__Problem__
Set out exactly, line by line, the stretch of data below that begins at the line containing "[Twitter] (924, 34)" and ends at the line containing "[RSS] (377, 2515)", with both ends kept.
**** Data provided ****
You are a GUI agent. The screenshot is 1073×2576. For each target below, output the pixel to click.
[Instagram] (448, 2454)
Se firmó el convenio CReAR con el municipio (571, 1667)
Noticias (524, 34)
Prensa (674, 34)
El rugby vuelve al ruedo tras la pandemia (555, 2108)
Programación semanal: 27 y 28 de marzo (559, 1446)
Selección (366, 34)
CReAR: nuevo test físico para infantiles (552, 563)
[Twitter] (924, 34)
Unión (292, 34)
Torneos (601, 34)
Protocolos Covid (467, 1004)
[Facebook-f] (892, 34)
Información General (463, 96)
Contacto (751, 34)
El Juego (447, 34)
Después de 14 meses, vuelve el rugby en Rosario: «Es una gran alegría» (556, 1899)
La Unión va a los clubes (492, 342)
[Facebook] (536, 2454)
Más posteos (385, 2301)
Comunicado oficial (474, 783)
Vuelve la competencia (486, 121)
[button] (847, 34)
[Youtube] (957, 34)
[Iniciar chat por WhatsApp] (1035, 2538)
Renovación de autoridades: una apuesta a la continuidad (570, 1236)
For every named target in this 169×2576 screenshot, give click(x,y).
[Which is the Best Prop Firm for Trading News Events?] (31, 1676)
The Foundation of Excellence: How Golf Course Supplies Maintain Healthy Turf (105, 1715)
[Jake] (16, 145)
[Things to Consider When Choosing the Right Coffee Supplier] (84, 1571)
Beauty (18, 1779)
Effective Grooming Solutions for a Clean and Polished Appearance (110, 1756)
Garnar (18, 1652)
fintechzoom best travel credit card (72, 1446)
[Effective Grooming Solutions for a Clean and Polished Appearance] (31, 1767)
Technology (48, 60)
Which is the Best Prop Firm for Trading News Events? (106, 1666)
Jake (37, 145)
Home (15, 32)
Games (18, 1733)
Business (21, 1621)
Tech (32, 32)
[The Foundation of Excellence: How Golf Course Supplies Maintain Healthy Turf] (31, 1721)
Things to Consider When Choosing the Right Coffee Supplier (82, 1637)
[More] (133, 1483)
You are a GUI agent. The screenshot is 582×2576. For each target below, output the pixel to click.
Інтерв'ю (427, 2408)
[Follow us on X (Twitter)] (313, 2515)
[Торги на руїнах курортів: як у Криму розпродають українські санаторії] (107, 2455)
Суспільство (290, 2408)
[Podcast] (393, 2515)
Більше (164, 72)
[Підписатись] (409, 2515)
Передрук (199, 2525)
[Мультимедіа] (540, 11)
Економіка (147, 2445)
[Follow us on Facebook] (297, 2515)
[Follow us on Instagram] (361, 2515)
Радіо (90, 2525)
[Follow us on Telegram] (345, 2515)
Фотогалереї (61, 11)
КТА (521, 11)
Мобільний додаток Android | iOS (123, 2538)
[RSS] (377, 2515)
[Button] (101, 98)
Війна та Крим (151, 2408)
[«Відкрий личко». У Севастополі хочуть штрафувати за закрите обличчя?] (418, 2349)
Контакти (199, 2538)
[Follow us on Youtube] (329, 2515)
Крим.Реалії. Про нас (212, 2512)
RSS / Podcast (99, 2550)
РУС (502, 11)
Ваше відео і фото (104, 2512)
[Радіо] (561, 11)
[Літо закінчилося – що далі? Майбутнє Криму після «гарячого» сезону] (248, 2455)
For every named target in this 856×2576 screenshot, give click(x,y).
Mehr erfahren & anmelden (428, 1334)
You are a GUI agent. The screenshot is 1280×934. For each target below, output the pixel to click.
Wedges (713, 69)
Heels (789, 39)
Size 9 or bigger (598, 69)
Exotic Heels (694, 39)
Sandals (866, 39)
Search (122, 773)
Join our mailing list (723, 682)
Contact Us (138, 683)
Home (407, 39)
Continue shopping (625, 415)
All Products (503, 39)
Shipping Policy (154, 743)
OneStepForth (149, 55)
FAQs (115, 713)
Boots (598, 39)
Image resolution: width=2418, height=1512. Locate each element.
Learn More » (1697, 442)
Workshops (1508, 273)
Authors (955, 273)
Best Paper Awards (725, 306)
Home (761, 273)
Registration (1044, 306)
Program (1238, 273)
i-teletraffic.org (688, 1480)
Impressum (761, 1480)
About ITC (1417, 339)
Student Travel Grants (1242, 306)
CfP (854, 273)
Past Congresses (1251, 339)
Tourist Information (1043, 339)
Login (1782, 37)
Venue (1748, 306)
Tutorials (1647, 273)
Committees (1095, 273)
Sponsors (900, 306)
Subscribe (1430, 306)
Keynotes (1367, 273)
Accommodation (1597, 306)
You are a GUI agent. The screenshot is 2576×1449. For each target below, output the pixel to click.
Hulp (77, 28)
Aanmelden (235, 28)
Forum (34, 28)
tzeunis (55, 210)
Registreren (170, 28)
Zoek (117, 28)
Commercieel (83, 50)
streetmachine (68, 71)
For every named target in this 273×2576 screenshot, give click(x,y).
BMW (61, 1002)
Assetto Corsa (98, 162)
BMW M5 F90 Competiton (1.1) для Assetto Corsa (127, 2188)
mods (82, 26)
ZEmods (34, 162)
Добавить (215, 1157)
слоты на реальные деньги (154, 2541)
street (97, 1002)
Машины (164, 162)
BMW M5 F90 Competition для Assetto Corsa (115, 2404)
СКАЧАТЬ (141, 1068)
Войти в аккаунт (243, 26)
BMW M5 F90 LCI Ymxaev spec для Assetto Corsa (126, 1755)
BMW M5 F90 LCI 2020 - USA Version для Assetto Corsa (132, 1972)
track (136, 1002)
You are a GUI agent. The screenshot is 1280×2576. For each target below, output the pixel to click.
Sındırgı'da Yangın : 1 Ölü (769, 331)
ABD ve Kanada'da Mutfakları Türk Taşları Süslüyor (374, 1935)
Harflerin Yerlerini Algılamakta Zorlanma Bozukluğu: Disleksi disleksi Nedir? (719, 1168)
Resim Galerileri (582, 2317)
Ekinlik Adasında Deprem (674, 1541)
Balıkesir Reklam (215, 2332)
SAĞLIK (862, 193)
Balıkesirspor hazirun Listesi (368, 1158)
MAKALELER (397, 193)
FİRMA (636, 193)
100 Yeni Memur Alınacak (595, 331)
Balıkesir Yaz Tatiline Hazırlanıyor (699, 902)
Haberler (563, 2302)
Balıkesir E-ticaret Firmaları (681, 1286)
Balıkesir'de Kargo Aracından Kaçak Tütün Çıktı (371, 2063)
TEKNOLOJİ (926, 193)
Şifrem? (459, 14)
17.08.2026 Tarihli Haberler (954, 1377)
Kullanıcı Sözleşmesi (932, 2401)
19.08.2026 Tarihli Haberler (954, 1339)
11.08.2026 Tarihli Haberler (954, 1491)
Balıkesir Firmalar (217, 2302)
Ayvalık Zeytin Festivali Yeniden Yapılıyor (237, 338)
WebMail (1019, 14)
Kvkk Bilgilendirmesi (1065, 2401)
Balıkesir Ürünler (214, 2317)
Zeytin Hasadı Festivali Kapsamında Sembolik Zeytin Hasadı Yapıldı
****
__Your solution__
[Twitter] (924, 34)
Unión (292, 34)
Torneos (601, 34)
Protocolos Covid (467, 1004)
[Facebook-f] (892, 34)
Información General (463, 96)
Contacto (751, 34)
El Juego (447, 34)
Después de 14 meses, vuelve el rugby en Rosario: «Es una gran alegría» (556, 1899)
La Unión va a los clubes (492, 342)
[Facebook] (536, 2454)
Más posteos (385, 2301)
Comunicado oficial (474, 783)
Vuelve la competencia (486, 121)
[button] (847, 34)
[Youtube] (957, 34)
[Iniciar chat por WhatsApp] (1035, 2538)
Renovación de autoridades: una apuesta a la continuidad (570, 1236)
For every named target in this 169×2576 screenshot, give click(x,y).
[Which is the Best Prop Firm for Trading News Events?] (31, 1676)
The Foundation of Excellence: How Golf Course Supplies Maintain Healthy Turf (105, 1715)
[Jake] (16, 145)
[Things to Consider When Choosing the Right Coffee Supplier] (84, 1571)
Beauty (18, 1779)
Effective Grooming Solutions for a Clean and Polished Appearance (110, 1756)
Garnar (18, 1652)
fintechzoom best travel credit card (72, 1446)
[Effective Grooming Solutions for a Clean and Polished Appearance] (31, 1767)
Technology (48, 60)
Which is the Best Prop Firm for Trading News Events? (106, 1666)
Jake (37, 145)
Home (15, 32)
Games (18, 1733)
Business (21, 1621)
Tech (32, 32)
[The Foundation of Excellence: How Golf Course Supplies Maintain Healthy Turf] (31, 1721)
Things to Consider When Choosing the Right Coffee Supplier (82, 1637)
[More] (133, 1483)
You are a GUI agent. The screenshot is 582×2576. For each target below, output the pixel to click.
Інтерв'ю (427, 2408)
[Follow us on X (Twitter)] (313, 2515)
[Торги на руїнах курортів: як у Криму розпродають українські санаторії] (107, 2455)
Суспільство (290, 2408)
[Podcast] (393, 2515)
Більше (164, 72)
[Підписатись] (409, 2515)
Передрук (199, 2525)
[Мультимедіа] (540, 11)
Економіка (147, 2445)
[Follow us on Facebook] (297, 2515)
[Follow us on Instagram] (361, 2515)
Радіо (90, 2525)
[Follow us on Telegram] (345, 2515)
Фотогалереї (61, 11)
КТА (521, 11)
Мобільний додаток Android | iOS (123, 2538)
[RSS] (377, 2515)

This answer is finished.